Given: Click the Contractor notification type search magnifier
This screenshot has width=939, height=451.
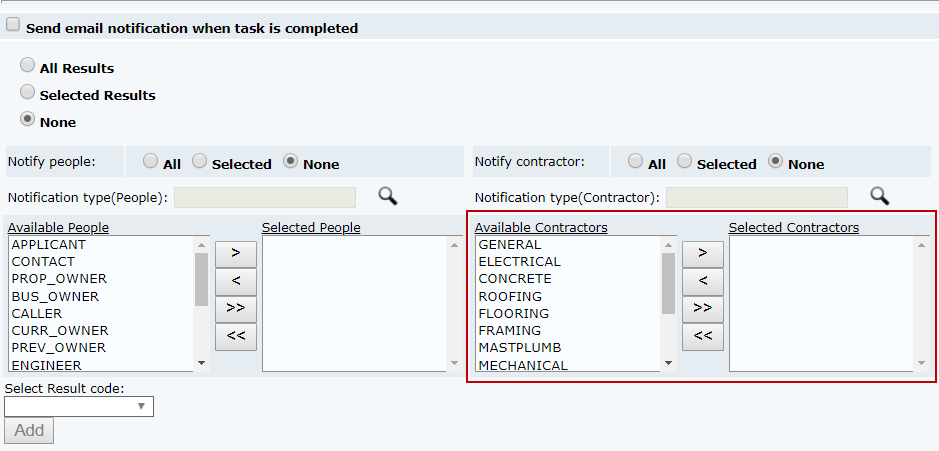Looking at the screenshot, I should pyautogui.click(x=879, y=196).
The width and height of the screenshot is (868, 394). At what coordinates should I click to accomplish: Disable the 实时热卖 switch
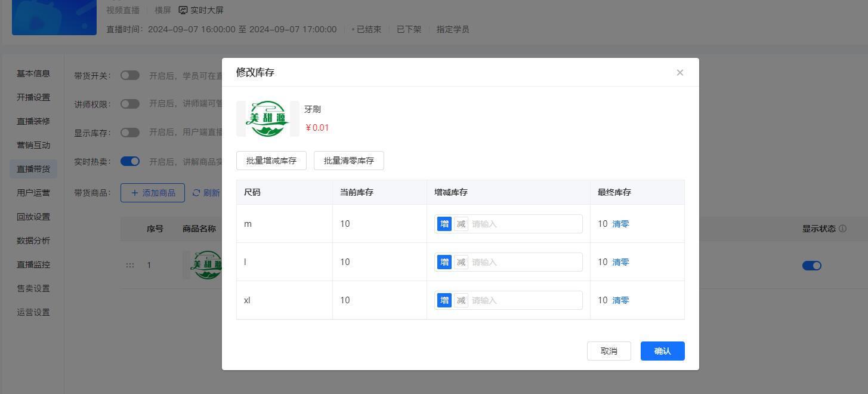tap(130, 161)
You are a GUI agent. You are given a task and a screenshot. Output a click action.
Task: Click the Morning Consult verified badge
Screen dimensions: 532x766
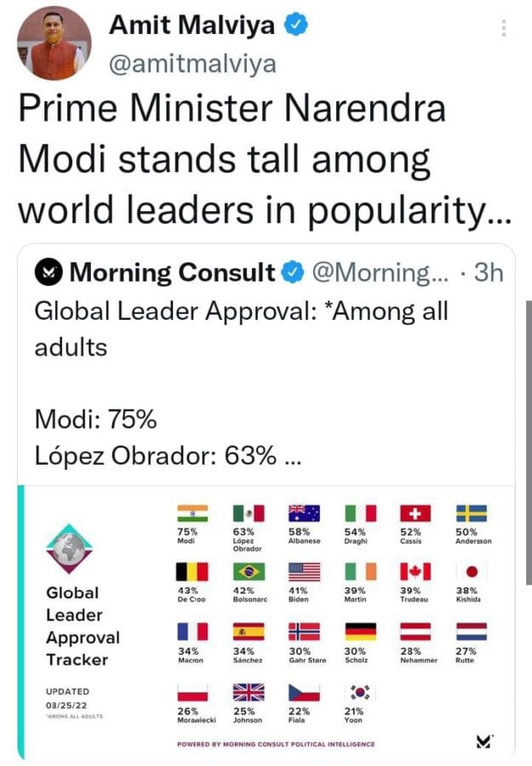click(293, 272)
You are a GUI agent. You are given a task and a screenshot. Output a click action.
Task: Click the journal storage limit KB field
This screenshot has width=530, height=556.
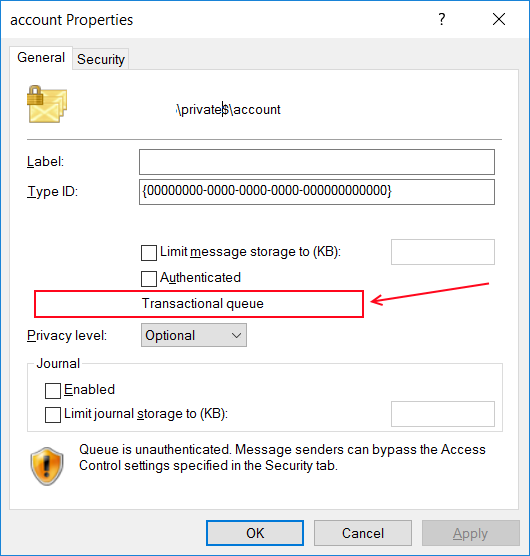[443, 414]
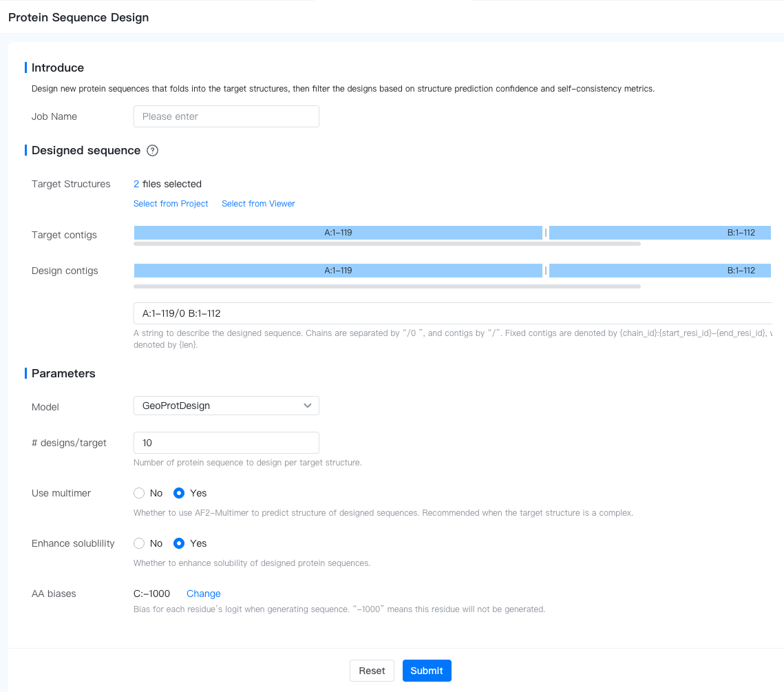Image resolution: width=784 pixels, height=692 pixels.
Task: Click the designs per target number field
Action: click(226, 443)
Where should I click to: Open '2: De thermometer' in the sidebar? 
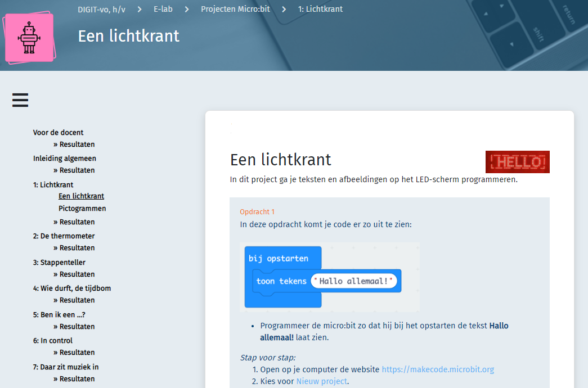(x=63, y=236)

------------------------------------------------------------------------

• [Exercise description]: Repeat the listing word for word, and skip every picture it contains.

• [Task result]:
Given: Click the Contractor notification type search magnifier
This screenshot has width=939, height=451.
Looking at the screenshot, I should pyautogui.click(x=879, y=196).
The width and height of the screenshot is (868, 394). At what coordinates should I click to accomplish: Disable the 实时热卖 switch
tap(130, 161)
You are a GUI agent. You are given a task and a screenshot. Output a click action.
Task: Click the Morning Consult verified badge
Screen dimensions: 532x766
click(293, 272)
You are a GUI agent. You are given a task and a screenshot. Output a click action.
Task: Click the journal storage limit KB field
This screenshot has width=530, height=556.
[443, 414]
Image resolution: width=784 pixels, height=692 pixels.
Task: Click the designs per target number field
Action: click(226, 443)
Where should I click to: Open '2: De thermometer' in the sidebar? 
(x=63, y=236)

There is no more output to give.